Sì, perché all’orizzonte si profila una destra “organizzata, coesa e ambiziosa”, parole del PD, con Fratelli d’Italia in prima fila e un nugolo di sigle civiche al seguito, che non nascondono l’obiettivo: conquistare la Regione. Né più né meno. E poco importa se quella destra – sempre parole loro – promuove “modelli che smantellano lo stato sociale, privatizzano i servizi pubblici e negano le specificità territoriali”. Il punto è che si muove, mentre a sinistra si discute ancora se la coperta sia abbastanza grande da coprire tutti.
Il PD, almeno in questa fase, mette sul tavolo un progetto. A tratti retorico, certo. Ma concreto nei passaggi chiave: “Un’autonomia che non può essere solo memoria, ma visione, innovazione, responsabilità.” E poi un elenco di priorità che chiunque conosca le pieghe di questa Valle non può ignorare: enti locali da riformare, il casinò da salvare (o finalmente affrontare), le concessioni idroelettriche da difendere, la pubblica amministrazione da sbloccare e lo Statuto Speciale da riscrivere prima che lo faccia qualcun altro a Roma.
Il messaggio è chiaro: o ci si mette insieme, o si perde tutto. Ma davvero, tutto.
A chi è rivolto questo appello? Anzitutto all’Union Valdôtaine, “con cui condividiamo un lungo percorso fatto di visione concreta e radicamento storico nella nostra Petite Patrie”. Poi ai cespugli della sinistra, al centro socialista, al nuovo centro autonomista. È il solito mosaico valdostano, che sa essere tanto affascinante quanto ingestibile. Dove ognuno rivendica il proprio passato e si guarda allo specchio convinto di essere indispensabile. E intanto la destra marcia.
Il PD lancia una stilettata anche sul piano comunale: “Chi oggi rivendica discontinuità ha scelto deliberatamente di collocarsi altrove”. Il riferimento alla Renaissance è diretto, quasi brutale: accusata di aver indossato il civismo per mascherare un’anima conservatrice e poi finita sotto l’ombrello meloniano. Anche qui si invoca chiarezza, coerenza, responsabilità.

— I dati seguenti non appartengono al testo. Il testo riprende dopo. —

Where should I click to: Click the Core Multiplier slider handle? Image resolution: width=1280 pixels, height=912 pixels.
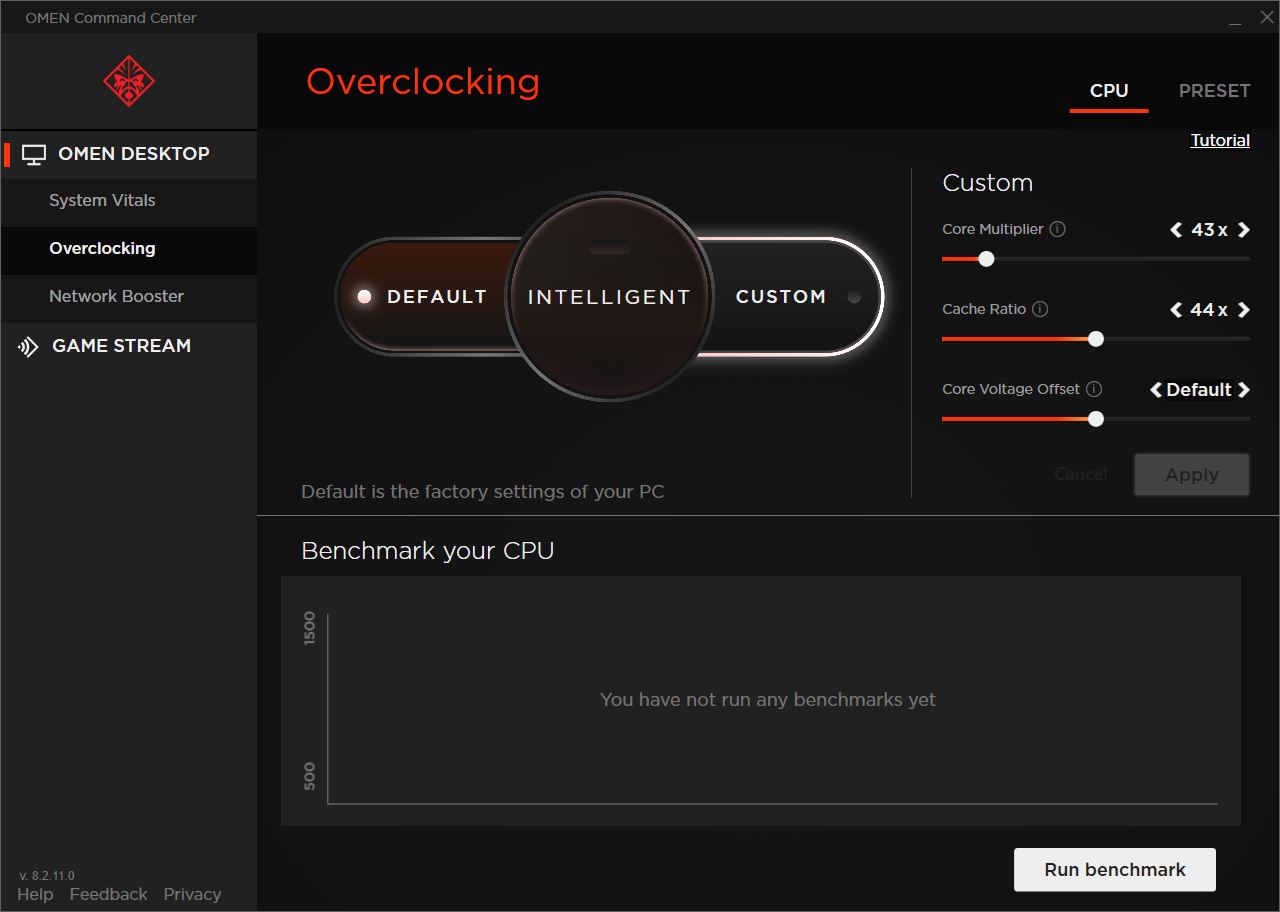[x=986, y=259]
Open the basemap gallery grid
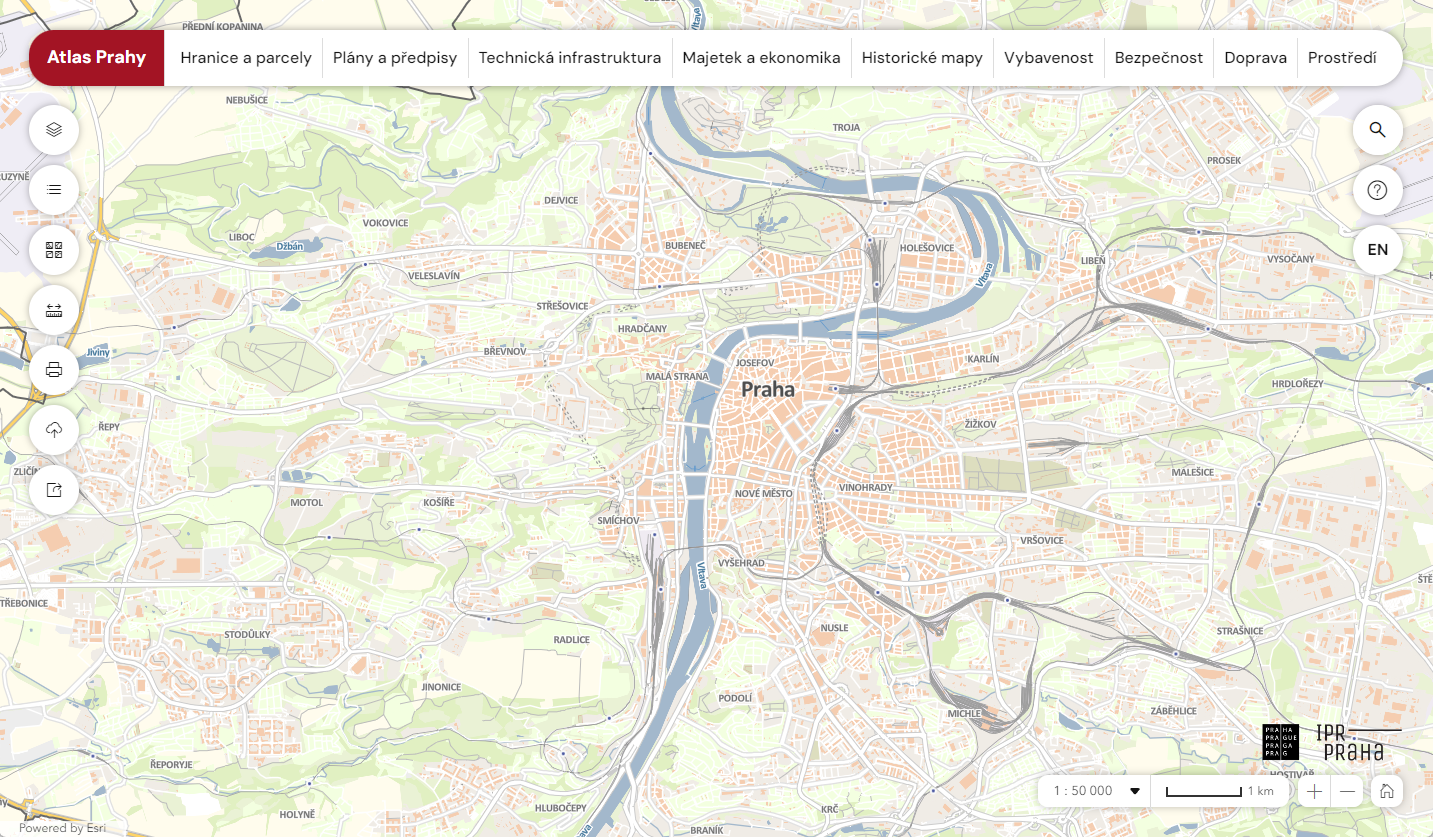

Il nodo, però, resta uno solo: chi comanda nel fronte progressista? Il PD chiede una sintesi, ma non dice a quale prezzo. E l’Union, storicamente restia a farsi dettare l’agenda da Rue de Solférino (o ciò che ne resta), non accetterà mai di fare da stampella. L’impressione è che, se questo fronte si farà, sarà per necessità aritmetica, non per reale sintonia.
La nota del PD va letta con attenzione. Dice qualcosa che in molti pensano ma pochi hanno il coraggio di dire ad alta voce: lo scontro che si prepara “non è solo numerico o tecnico, ma profondamente culturale e politico”. La destra identitaria, nazionalista e accentratrice non è compatibile con la storia valdostana. Questo è vero. Ma per batterla non basta il richiamo ai valori: serve un progetto serio, una leadership riconosciuta e soprattutto la capacità di mettere da parte personalismi e nostalgie.
Il rischio altrimenti è che la Valle venga consegnata, per stanchezza o per disillusione, proprio a quel blocco “conservatore, populista e identitario” che oggi viene evocato come uno spauracchio. E che invece, giorno dopo giorno, si organizza con metodo, pazienza e un certo fiuto per il potere.